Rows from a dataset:
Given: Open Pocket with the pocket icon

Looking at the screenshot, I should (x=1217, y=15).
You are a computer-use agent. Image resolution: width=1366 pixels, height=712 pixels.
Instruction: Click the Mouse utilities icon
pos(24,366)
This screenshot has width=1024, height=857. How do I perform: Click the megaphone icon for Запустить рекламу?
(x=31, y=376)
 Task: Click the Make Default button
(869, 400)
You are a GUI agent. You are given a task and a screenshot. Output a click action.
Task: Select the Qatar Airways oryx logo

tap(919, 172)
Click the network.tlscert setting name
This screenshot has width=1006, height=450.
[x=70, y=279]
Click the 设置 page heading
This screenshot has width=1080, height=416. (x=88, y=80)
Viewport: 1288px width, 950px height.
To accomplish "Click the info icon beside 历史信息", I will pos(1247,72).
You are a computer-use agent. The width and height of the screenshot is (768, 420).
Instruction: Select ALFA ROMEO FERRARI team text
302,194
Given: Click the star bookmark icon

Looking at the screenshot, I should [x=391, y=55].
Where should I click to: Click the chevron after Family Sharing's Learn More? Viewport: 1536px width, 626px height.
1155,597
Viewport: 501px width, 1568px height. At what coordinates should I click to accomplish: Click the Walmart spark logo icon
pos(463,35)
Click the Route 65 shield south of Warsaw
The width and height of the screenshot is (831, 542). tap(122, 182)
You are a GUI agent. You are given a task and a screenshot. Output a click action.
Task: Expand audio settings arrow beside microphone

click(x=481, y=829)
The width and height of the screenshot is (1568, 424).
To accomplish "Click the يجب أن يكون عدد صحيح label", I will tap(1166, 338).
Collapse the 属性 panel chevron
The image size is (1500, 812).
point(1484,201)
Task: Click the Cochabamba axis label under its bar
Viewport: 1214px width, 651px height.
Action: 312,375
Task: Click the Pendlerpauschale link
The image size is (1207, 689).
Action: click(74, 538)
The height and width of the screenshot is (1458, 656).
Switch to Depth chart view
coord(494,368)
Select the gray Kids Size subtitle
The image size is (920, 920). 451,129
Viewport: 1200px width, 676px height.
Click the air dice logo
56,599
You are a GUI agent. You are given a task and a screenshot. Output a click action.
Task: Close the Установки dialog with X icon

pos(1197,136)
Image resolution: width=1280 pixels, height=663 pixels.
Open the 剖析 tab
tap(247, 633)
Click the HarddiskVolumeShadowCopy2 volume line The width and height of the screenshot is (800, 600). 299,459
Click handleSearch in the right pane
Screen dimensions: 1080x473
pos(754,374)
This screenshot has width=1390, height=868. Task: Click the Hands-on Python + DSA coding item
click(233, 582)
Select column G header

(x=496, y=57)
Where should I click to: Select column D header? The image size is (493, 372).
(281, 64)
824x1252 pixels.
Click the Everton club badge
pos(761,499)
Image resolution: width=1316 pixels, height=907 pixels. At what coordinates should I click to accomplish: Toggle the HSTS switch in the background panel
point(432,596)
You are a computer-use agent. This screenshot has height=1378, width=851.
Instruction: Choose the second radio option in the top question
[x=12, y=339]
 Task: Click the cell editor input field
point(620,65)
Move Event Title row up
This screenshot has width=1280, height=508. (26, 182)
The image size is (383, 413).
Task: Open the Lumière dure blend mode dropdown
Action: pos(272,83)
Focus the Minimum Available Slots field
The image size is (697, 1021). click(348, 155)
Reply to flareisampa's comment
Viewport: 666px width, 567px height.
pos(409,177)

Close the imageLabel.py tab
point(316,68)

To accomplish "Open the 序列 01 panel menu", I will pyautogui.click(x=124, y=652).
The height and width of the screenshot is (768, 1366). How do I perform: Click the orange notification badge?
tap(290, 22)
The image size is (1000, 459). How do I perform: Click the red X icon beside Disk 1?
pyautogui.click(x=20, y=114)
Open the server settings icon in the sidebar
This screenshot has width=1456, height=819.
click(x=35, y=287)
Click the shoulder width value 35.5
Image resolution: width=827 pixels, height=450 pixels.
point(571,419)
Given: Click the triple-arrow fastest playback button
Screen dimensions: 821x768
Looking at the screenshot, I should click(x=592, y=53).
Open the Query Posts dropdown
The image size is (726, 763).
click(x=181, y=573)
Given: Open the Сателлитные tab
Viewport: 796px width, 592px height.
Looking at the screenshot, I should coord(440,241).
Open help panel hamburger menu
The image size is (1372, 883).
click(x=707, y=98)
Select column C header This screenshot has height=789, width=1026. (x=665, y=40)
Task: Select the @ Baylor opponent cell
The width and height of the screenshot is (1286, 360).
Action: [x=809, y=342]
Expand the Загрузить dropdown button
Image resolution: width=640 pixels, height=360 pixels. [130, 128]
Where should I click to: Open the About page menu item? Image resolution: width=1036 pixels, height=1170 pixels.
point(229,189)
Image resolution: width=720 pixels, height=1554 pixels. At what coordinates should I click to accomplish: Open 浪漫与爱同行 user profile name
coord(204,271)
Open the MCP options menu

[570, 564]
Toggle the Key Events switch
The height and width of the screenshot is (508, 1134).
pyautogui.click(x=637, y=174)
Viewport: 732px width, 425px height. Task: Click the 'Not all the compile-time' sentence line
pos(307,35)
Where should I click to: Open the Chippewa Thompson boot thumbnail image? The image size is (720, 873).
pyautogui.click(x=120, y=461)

THE EXERCISE: Extract every row above and reproduce each of its lines verbatim.

EXERCISE RESPONSE:
Given: Open Pocket with the pocket icon

Looking at the screenshot, I should (x=1217, y=15).
You are a computer-use agent. Image resolution: width=1366 pixels, height=712 pixels.
Instruction: Click the Mouse utilities icon
pos(24,366)
This screenshot has width=1024, height=857. How do I perform: Click the megaphone icon for Запустить рекламу?
(x=31, y=376)
 Task: Click the Make Default button
(869, 400)
You are a GUI agent. You are given a task and a screenshot. Output a click action.
Task: Select the Qatar Airways oryx logo

tap(919, 172)
Click the network.tlscert setting name
This screenshot has width=1006, height=450.
[x=70, y=279]
Click the 设置 page heading
This screenshot has width=1080, height=416. (x=88, y=80)
Viewport: 1288px width, 950px height.
To accomplish "Click the info icon beside 历史信息", I will pos(1247,72).
You are a computer-use agent. The width and height of the screenshot is (768, 420).
Instruction: Select ALFA ROMEO FERRARI team text
302,194
Given: Click the star bookmark icon

Looking at the screenshot, I should [x=391, y=55].
Where should I click to: Click the chevron after Family Sharing's Learn More? Viewport: 1536px width, 626px height.
1155,597
Viewport: 501px width, 1568px height. At what coordinates should I click to accomplish: Click the Walmart spark logo icon
pos(463,35)
Click the Route 65 shield south of Warsaw
The width and height of the screenshot is (831, 542). tap(122, 182)
You are a GUI agent. You are given a task and a screenshot. Output a click action.
Task: Expand audio settings arrow beside microphone

click(x=481, y=829)
The width and height of the screenshot is (1568, 424).
To accomplish "Click the يجب أن يكون عدد صحيح label", I will tap(1166, 338).
Collapse the 属性 panel chevron
The image size is (1500, 812).
point(1484,201)
Task: Click the Cochabamba axis label under its bar
Viewport: 1214px width, 651px height.
Action: 312,375
Task: Click the Pendlerpauschale link
The image size is (1207, 689).
Action: click(74, 538)
The height and width of the screenshot is (1458, 656).
Switch to Depth chart view
coord(494,368)
Select the gray Kids Size subtitle
The image size is (920, 920). 451,129
Viewport: 1200px width, 676px height.
Click the air dice logo
56,599
You are a GUI agent. You are given a task and a screenshot. Output a click action.
Task: Close the Установки dialog with X icon

pos(1197,136)
Image resolution: width=1280 pixels, height=663 pixels.
Open the 剖析 tab
tap(247, 633)
Click the HarddiskVolumeShadowCopy2 volume line The width and height of the screenshot is (800, 600). 299,459
Click handleSearch in the right pane
Screen dimensions: 1080x473
pos(754,374)
This screenshot has width=1390, height=868. Task: Click the Hands-on Python + DSA coding item
click(233, 582)
Select column G header

(x=496, y=57)
Where should I click to: Select column D header? The image size is (493, 372).
(281, 64)
824x1252 pixels.
Click the Everton club badge
pos(761,499)
Image resolution: width=1316 pixels, height=907 pixels. At what coordinates should I click to accomplish: Toggle the HSTS switch in the background panel
point(432,596)
You are a computer-use agent. This screenshot has height=1378, width=851.
Instruction: Choose the second radio option in the top question
[x=12, y=339]
 Task: Click the cell editor input field
point(620,65)
Move Event Title row up
This screenshot has width=1280, height=508. (26, 182)
The image size is (383, 413).
Task: Open the Lumière dure blend mode dropdown
Action: pos(272,83)
Focus the Minimum Available Slots field
The image size is (697, 1021). click(348, 155)
Reply to flareisampa's comment
Viewport: 666px width, 567px height.
pos(409,177)

Close the imageLabel.py tab
point(316,68)

To accomplish "Open the 序列 01 panel menu", I will pyautogui.click(x=124, y=652).
The height and width of the screenshot is (768, 1366). How do I perform: Click the orange notification badge?
tap(290, 22)
The image size is (1000, 459). How do I perform: Click the red X icon beside Disk 1?
pyautogui.click(x=20, y=114)
Open the server settings icon in the sidebar
This screenshot has width=1456, height=819.
click(x=35, y=287)
Click the shoulder width value 35.5
Image resolution: width=827 pixels, height=450 pixels.
point(571,419)
Given: Click the triple-arrow fastest playback button
Screen dimensions: 821x768
Looking at the screenshot, I should click(x=592, y=53).
Open the Query Posts dropdown
The image size is (726, 763).
click(x=181, y=573)
Given: Open the Сателлитные tab
Viewport: 796px width, 592px height.
Looking at the screenshot, I should coord(440,241).
Open help panel hamburger menu
The image size is (1372, 883).
click(x=707, y=98)
Select column C header This screenshot has height=789, width=1026. (x=665, y=40)
Task: Select the @ Baylor opponent cell
The width and height of the screenshot is (1286, 360).
Action: [x=809, y=342]
Expand the Загрузить dropdown button
Image resolution: width=640 pixels, height=360 pixels. [130, 128]
Where should I click to: Open the About page menu item? Image resolution: width=1036 pixels, height=1170 pixels.
point(229,189)
Image resolution: width=720 pixels, height=1554 pixels. At what coordinates should I click to accomplish: Open 浪漫与爱同行 user profile name
coord(204,271)
Open the MCP options menu

[570, 564]
Toggle the Key Events switch
The height and width of the screenshot is (508, 1134).
pyautogui.click(x=637, y=174)
Viewport: 732px width, 425px height. Task: Click the 'Not all the compile-time' sentence line
pos(307,35)
Where should I click to: Open the Chippewa Thompson boot thumbnail image? The image size is (720, 873).
pyautogui.click(x=120, y=461)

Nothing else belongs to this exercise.